Climate impacts also challenge our operational readiness. In 2016, climate variability created flash floods and erosion that destroyed Army training grounds in California, and sea level rise continues to threaten our naval stations. A recent study from the Union of Concerned Scientists found that three feet of sea level rise would threaten 128 coastal military installations in the U.S.
The Department of Defense and Department of Homeland Security have identified climate change as a "threat multiplier" that exacerbates resource shortages and other stressors that worsen political and economic instability, and increase the likelihood of conflict.

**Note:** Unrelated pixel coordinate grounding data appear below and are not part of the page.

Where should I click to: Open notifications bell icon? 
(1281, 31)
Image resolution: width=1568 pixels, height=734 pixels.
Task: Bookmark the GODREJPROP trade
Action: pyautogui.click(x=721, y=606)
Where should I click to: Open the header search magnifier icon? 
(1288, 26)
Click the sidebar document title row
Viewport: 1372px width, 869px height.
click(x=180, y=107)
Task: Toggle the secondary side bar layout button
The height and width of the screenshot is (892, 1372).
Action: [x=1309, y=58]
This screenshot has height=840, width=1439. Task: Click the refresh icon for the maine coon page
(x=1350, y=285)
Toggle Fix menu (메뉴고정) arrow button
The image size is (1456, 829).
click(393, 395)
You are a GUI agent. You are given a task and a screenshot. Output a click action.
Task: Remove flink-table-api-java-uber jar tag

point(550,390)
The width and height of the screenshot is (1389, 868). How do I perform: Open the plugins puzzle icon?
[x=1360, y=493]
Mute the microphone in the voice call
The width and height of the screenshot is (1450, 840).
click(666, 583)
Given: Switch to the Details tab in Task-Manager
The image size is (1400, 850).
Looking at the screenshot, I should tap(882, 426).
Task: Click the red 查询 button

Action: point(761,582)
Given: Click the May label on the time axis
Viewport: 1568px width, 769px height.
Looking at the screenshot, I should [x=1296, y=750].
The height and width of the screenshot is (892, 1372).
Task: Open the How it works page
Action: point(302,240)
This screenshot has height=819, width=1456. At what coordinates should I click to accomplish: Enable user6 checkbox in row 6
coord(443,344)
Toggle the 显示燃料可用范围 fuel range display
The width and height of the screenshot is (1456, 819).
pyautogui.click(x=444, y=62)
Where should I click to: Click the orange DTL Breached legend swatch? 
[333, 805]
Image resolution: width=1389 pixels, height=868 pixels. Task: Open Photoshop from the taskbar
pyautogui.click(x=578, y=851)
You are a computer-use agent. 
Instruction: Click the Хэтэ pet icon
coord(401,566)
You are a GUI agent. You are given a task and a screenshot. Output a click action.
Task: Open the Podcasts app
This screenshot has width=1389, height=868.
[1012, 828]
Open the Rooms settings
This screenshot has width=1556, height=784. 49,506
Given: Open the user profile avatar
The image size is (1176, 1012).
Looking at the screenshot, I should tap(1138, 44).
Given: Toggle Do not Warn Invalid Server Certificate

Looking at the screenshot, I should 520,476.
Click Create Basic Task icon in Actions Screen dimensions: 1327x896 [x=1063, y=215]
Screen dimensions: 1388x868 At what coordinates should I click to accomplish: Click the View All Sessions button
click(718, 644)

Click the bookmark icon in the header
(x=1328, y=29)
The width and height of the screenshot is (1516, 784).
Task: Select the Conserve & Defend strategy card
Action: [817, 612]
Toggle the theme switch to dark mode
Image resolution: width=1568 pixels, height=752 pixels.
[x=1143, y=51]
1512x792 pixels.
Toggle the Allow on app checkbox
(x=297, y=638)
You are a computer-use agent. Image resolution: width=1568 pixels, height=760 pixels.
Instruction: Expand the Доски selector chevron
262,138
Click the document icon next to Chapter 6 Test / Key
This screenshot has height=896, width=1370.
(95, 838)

These threats loom so large that the Republican-led House of Representatives labeled climate change a direct security threat in its most recent defense appropriations bill. Just last year, the National Intelligence Council cited "lack of preparedness" for climate impacts as "a primary cause of disruption" in the immediate future.
To head off the troubling times ahead, we need to build up our resilience. As a nation, we need to make sure our infrastructure investments will last the full length of their intended service life, often up to 100 years. We need to insist that our national security personnel have access to the best available science to inform their decision-making. We must ensure that military doctrine, plans and strategy consider projected climate impacts. And we need to seriously incorporate future climate risks into our building design and land use planning.
Responding to a changing climate with common-sense resilience efforts shouldn't be divisive. It saves money in the long run and protects people's homes, businesses and lives.
Alice Hill is a research fellow at the Hoover Institution at Stanford University. She served as special assistant to the president and senior director of resilience policy for the National Security Council under President Barack Obama.